## Task prompt
Find the lines holding the string "will" in the data, then copy all of them.
Content starts
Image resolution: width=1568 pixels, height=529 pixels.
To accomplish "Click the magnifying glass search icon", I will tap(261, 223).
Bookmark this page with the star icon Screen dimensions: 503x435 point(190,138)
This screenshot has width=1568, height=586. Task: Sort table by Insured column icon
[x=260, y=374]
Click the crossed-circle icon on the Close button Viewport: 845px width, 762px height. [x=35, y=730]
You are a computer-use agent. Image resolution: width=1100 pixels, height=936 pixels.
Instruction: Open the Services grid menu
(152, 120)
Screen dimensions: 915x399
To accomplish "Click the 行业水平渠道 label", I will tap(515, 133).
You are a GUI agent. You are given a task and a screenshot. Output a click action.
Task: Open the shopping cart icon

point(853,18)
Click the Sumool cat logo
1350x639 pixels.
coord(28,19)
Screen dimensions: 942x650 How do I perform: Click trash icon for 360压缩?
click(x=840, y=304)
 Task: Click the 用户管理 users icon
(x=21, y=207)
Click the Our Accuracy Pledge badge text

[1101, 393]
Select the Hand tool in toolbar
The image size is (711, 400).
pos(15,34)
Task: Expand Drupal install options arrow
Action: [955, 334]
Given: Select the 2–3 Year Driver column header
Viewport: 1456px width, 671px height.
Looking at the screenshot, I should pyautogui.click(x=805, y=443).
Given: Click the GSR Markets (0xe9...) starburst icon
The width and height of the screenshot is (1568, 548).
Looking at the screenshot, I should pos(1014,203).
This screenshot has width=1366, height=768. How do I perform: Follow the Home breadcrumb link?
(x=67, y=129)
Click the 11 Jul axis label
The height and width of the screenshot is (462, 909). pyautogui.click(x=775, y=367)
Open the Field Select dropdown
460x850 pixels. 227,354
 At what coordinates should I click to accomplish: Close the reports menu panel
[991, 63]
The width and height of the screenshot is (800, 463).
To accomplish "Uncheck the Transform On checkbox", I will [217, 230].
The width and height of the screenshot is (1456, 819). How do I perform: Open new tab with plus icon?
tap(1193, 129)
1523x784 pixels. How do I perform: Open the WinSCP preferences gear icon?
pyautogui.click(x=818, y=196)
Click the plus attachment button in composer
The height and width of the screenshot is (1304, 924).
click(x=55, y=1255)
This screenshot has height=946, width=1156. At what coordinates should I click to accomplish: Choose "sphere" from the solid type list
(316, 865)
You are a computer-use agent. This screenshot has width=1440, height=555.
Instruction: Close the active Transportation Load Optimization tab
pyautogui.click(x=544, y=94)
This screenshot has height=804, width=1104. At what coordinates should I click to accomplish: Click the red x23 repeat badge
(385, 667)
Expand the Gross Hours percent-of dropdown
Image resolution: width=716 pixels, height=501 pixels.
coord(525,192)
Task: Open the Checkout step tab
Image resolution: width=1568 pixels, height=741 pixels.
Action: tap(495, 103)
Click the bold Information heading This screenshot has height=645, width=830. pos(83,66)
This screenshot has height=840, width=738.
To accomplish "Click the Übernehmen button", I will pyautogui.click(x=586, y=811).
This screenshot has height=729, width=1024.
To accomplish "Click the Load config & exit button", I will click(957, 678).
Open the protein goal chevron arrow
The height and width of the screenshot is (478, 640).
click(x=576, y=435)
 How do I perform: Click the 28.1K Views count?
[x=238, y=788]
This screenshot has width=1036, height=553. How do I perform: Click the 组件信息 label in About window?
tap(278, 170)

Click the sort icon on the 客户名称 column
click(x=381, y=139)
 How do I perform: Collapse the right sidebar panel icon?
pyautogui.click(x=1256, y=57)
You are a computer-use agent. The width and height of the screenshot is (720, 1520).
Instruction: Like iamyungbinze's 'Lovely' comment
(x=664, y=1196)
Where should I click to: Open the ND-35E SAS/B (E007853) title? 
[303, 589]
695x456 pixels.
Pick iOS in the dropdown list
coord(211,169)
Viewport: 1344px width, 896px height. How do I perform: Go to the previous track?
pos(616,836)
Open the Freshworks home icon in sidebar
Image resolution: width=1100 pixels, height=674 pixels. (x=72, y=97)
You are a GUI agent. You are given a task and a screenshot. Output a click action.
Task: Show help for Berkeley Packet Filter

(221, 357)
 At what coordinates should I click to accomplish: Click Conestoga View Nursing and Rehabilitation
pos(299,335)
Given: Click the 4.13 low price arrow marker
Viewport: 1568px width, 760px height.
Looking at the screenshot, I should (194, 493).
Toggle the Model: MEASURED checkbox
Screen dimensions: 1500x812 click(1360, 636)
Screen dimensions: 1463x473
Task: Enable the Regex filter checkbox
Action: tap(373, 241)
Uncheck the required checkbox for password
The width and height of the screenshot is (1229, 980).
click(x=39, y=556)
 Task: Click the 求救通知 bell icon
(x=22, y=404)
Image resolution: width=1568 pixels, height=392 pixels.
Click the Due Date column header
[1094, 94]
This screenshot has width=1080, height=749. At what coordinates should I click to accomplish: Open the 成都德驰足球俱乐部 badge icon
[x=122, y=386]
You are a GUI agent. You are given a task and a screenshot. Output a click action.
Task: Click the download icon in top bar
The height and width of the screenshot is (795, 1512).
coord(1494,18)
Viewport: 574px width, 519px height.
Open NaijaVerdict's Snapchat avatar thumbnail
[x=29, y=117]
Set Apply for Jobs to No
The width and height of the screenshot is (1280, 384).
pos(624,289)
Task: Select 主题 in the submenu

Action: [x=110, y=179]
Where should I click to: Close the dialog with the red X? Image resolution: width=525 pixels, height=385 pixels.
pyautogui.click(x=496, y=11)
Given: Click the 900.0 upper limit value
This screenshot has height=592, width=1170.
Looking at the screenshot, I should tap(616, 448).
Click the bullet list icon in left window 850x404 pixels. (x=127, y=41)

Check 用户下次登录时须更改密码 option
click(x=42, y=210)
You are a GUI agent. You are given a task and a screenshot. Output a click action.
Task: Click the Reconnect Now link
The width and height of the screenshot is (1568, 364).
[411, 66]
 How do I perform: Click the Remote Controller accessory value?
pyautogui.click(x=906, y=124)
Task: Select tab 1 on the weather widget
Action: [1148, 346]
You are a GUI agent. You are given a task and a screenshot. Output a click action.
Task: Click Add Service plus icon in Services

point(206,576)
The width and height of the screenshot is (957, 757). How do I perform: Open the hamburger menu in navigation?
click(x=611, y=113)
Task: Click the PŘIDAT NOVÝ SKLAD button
Content ends
## Written solution
To accomplish "Click the magnifying glass search icon", I will tap(261, 223).
To accomplish "Click the 行业水平渠道 label", I will tap(515, 133).
To accomplish "Uncheck the Transform On checkbox", I will [217, 230].
To accomplish "Click the Übernehmen button", I will pyautogui.click(x=586, y=811).
To accomplish "Click the Load config & exit button", I will click(957, 678).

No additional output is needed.